===== Task data =====

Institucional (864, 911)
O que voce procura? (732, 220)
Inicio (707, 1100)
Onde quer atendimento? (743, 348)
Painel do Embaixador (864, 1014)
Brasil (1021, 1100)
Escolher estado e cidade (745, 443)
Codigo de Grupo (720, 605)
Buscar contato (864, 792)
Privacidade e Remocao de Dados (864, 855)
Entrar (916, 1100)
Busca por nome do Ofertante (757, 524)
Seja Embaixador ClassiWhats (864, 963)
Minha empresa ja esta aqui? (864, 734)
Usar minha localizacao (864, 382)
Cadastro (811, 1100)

=====
===== Task data =====

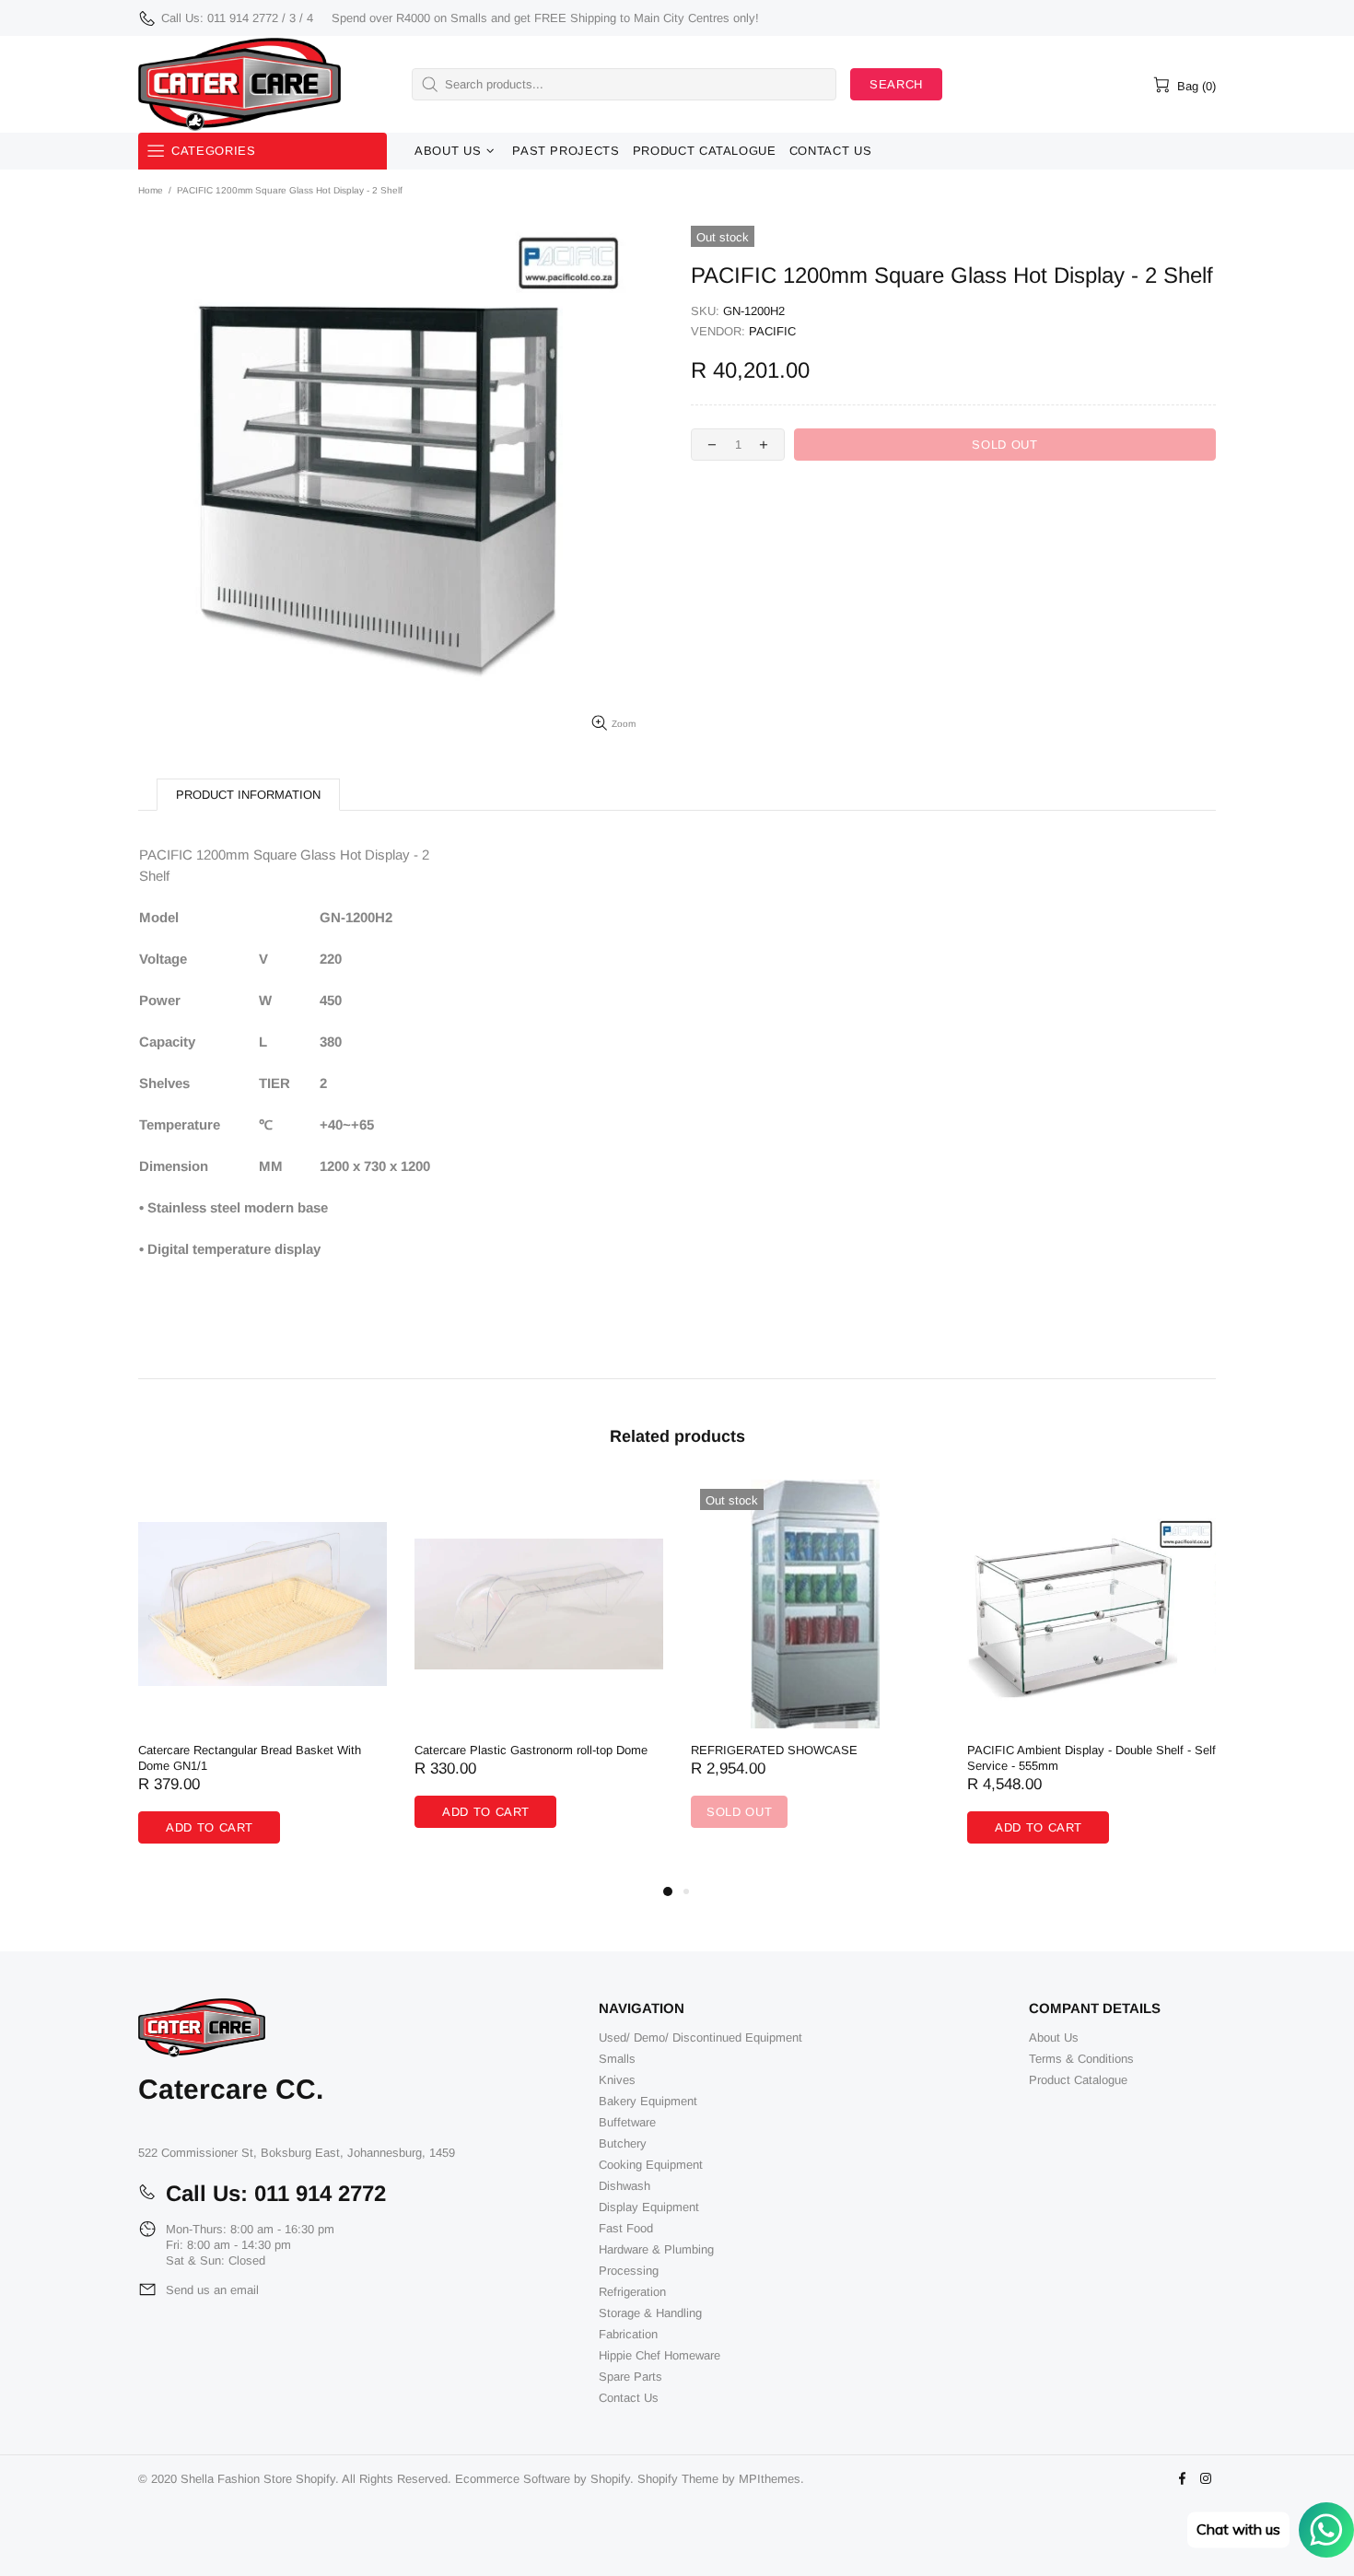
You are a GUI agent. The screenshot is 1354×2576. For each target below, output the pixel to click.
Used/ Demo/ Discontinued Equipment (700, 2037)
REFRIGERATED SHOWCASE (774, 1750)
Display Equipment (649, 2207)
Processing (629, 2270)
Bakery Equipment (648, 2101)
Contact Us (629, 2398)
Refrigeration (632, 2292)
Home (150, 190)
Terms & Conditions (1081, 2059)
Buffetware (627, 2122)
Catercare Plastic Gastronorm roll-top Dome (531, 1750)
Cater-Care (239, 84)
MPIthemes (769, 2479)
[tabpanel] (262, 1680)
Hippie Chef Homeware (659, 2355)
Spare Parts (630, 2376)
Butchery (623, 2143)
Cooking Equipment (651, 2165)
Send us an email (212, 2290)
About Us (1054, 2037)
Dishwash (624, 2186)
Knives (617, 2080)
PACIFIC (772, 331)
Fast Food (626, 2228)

=====

Exercise brief.
Only the lines above from the line containing "You are a GUI" through the line containing "Fast Food (626, 2228)" should be retyped, exactly and with both ends included.

Exercise result.
You are a GUI agent. The screenshot is 1354×2576. For each target below, output the pixel to click.
Used/ Demo/ Discontinued Equipment (700, 2037)
REFRIGERATED SHOWCASE (774, 1750)
Display Equipment (649, 2207)
Processing (629, 2270)
Bakery Equipment (648, 2101)
Contact Us (629, 2398)
Refrigeration (632, 2292)
Home (150, 190)
Terms & Conditions (1081, 2059)
Buffetware (627, 2122)
Catercare Plastic Gastronorm roll-top Dome (531, 1750)
Cater-Care (239, 84)
MPIthemes (769, 2479)
[tabpanel] (262, 1680)
Hippie Chef Homeware (659, 2355)
Spare Parts (630, 2376)
Butchery (623, 2143)
Cooking Equipment (651, 2165)
Send us an email (212, 2290)
About Us (1054, 2037)
Dishwash (624, 2186)
Knives (617, 2080)
PACIFIC (772, 331)
Fast Food (626, 2228)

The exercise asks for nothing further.